Source     DF         SS        MS      F      P

Plant       3   731.5156  243.8385  5.854  0.011

Operator   12   499.8125   41.6510  1.303  0.248

Shift      48  1534.9167   31.9774  2.578  0.000

Batch     128  1588.0000   12.4062

Total     191  4354.2448

 

 

Variance Components

 

                      % of

Source    Var Comp.  Total  StDev

Plant         4.212  17.59  2.052

Operator      0.806   3.37  0.898

Shift         6.524  27.24  2.554

Batch        12.406  51.80  3.522

Total        23.948         4.894

 

 

Expected Mean Squares

 

1  Plant       1.00(4) +  3.00(3) + 12.00(2) + 48.00(1)

2  Operator    1.00(4) +  3.00(3) + 12.00(2)

3  Shift       1.00(4) +  3.00(3)

4  Batch       1.00(4)

Interpreting the results

Minitab displays three tables of output: 1) the ANOVA table, 2) the estimated variance components, and 3) the expected means squares.
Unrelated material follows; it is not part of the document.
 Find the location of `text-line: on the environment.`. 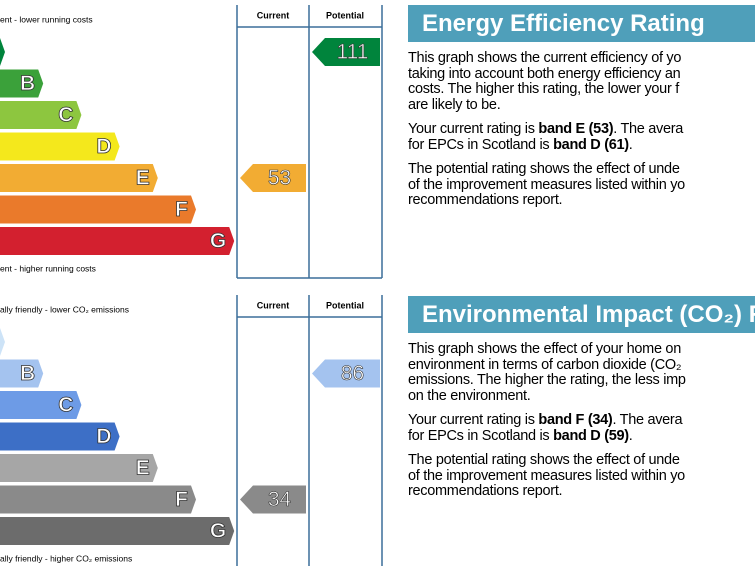

text-line: on the environment. is located at coordinates (582, 396).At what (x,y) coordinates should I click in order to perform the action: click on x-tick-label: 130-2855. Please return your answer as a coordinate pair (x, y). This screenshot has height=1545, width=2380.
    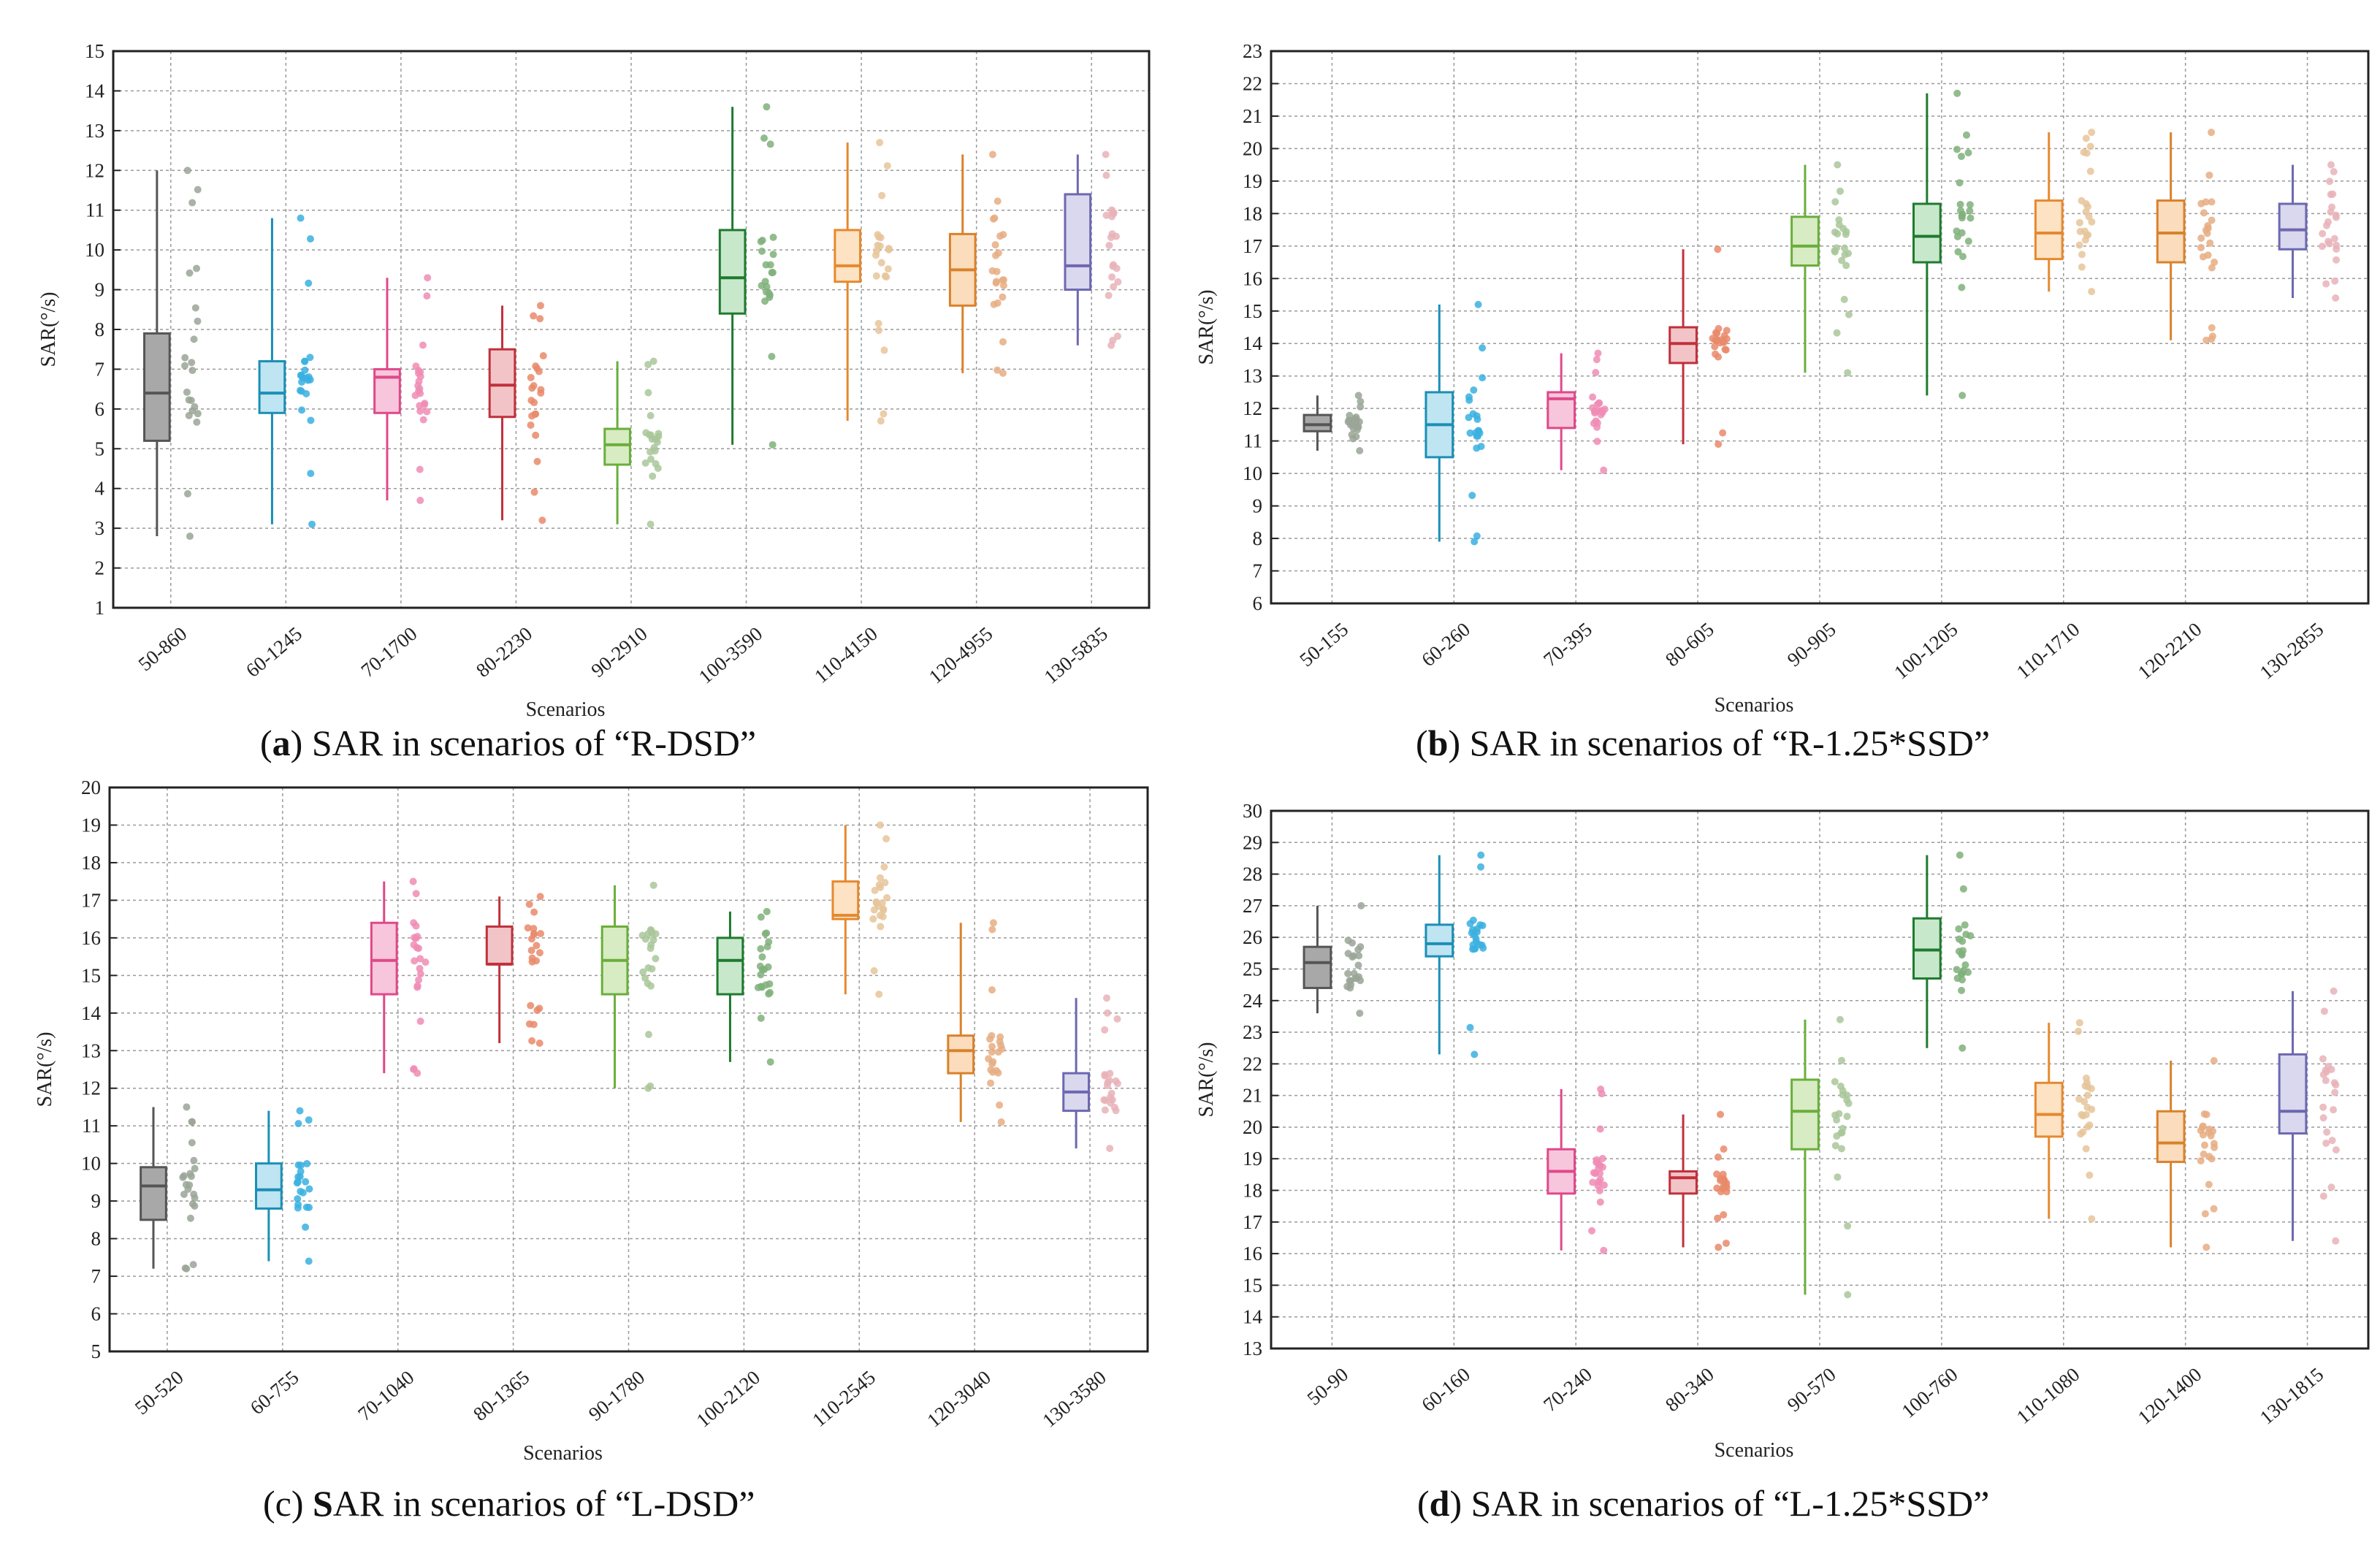
    Looking at the image, I should click on (2292, 651).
There are four sequentially nested sources of variability in this experiment: plant, operator, shift, and batch. The ANOVA table indicates that there is significant evidence for plant and shift main effects at a = 0.05 (F-test p-values < 0.05). There is no significant evidence for an operator effect. The variance component estimates indicate that the variability attributable to batches, shifts, and plants was 52, 27, and 18 percent, respectively, of the total variability.

If a variance component estimate is less than zero, Minitab displays what the estimate is, but sets the estimate to zero in calculating the percent of total variability.